Cerebral Venous Sinus Thrombosis

Cerebral venus sinus thrombosis (CVST) occurs when a blood clot forms in the brain’s venous sinuses that prevents blood from draining out of the brain. As a result, blood cells may break and leak blood into the brain tissues, forming a hemorrhage.

This chain of events is part of a stroke that can occur in adults and children, even in newborns and babies in the womb. A stroke can result in damage to the brain and central nervous system. A stroke is serious and requires immediate medical attention.

This condition may also be called cerebral sinovenous thrombosis.

Facts about venous sinus thrombosis

CVST is a rare form of stroke. It affects about five people in 1 million each year. The risk for this kind of stroke in newborns is greatest during the first month. Overall, about three out of 300,000 children and teens up to age 18 will have a stroke.

Children and adults have different risk factors for CVST.

Risk factors for children and infants include:

  • Problems with the way their blood forms clots

  • Sickle cell anemia

  • Chronic hemolytic anemia

  • Beta-thalassemia major

  • Heart disease—either congenital (meaning you're born with it) or acquired (you develop it)

  • Iron deficiency

  • Certain infections

  • Dehydration (not having enough water for your body’s needs)

  • Head injury

  • For newborns, a mother who had certain infections or a history of infertility

Risk factors for adults include:

  • Pregnancy and peripartum

  • Problems with blood clotting; for example, antiphospholipid syndrome, protein C and S deficiency, antithrombin III deficiency, lupus anticoagulant, or factor V Leiden mutation

  • Cancer

  • Collagen vascular diseases like lupus, Wegener’s granulomatosis, and Behcet syndrome

  • Obesity

  • Intracranial hypotension

  • Inflammatory bowel disease like Crohn’s disease or ulcerative colitis


People with venous sinus thrombosis have a variety of symptoms. Responding quickly to these symptoms makes it more possible to recover.

These are the physical symptoms that may occur:

  • Headache

  • Blurred vision

  • Fainting or loss of consciousness

  • Loss of control over movement in part of the body

  • Seizures

  • Coma

Complications of venous sinus thrombosis include:

  • Impaired speech

  • Difficulty moving parts of the body

  • Problems with vision

  • Headache

  • Increased fluid pressure inside the skull

  • Pressure on nerves

  • Brain injury

  • Developmental delay

  • Death

When to call the doctor

People who have had any type of stroke recover best if they get treatment immediately. If you suspect a stroke based on the symptoms, go immediately to the emergency room or call 911 to get help.

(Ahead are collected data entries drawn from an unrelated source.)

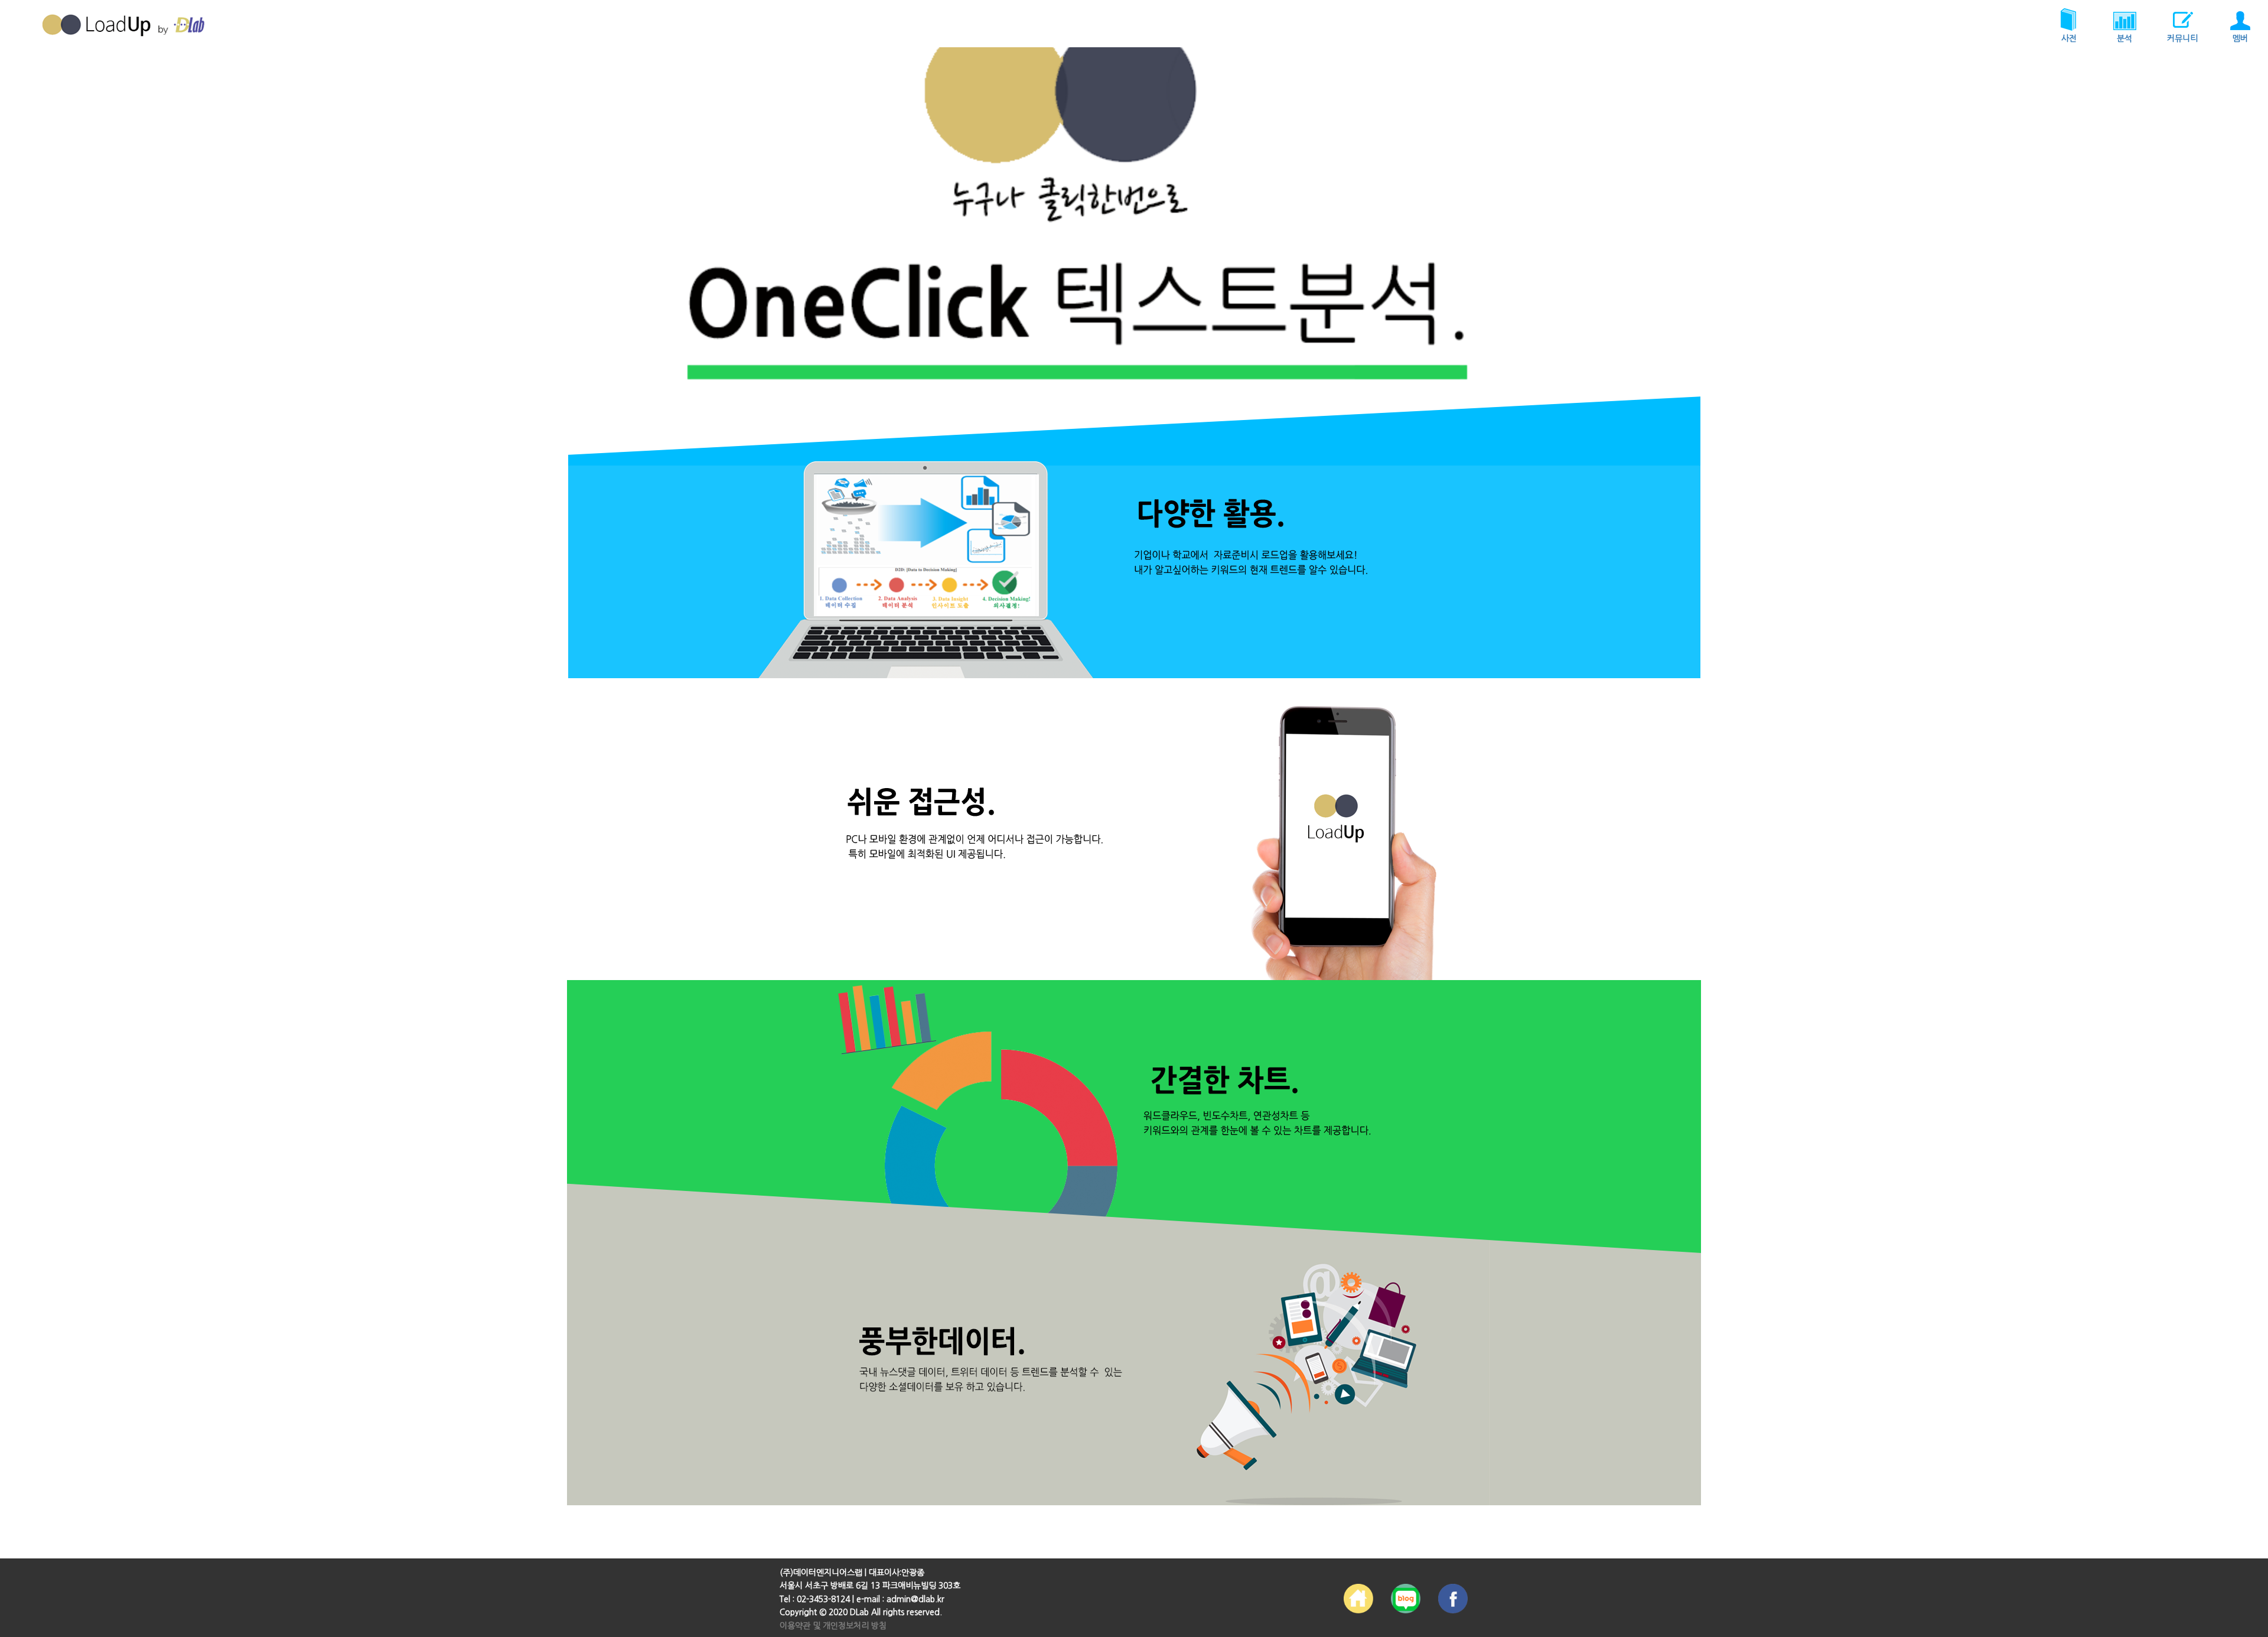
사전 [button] (2069, 38)
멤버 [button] (2240, 38)
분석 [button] (2124, 38)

Doctors typically take a medical history and do a physical exam. Family and friends can describe the symptoms they saw, especially if the person who had the stroke is unconscious. The final diagnosis, however, is usually made based on how the blood is flowing in the brain. Imaging tests show areas of blood flow. These tests may be used to diagnose venous sinus thrombosis:

  • MRI scan

  • CT scan

  • Venography

  • Angiography

  • Ultrasound

  • Blood tests


Treatment should begin immediately and must be done in a hospital. A treatment plan could include:

  • Fluids

  • Antibiotics, if infections are present

  • Antiseizure medication

  • Monitoring and controlling the pressure inside the head

  • Medication called a coagulant to stop the blood from clotting

  • Surgery

  • Continued monitoring of brain activity

  • Measuring visual acuity and monitoring change

  • Rehabilitation


You can do a lot to prevent stroke by leading a heart healthy lifestyle:

  • Eat a low-fat diet including lots of fruits and vegetables.

  • Get daily exercise.

  • Avoid cigarette smoke.

  • Control chronic health conditions, such as diabetes.

Managing after venous sinus thrombosis

What you need to do to recover and then stay healthy after CVST will depend on how the stroke affected your brain. Everyone can benefit from a healthy diet and exercise.

You may also need to participate in a special rehabilitation program or physical therapy if you have lost some movement or speech.

Other possible effects of the stroke, such as headaches or changes in vision, can be treated by specialists.

If you have had this type of stroke, you may need to avoid certain types of medications such as oral contraceptives that can increase your risk for blood clots.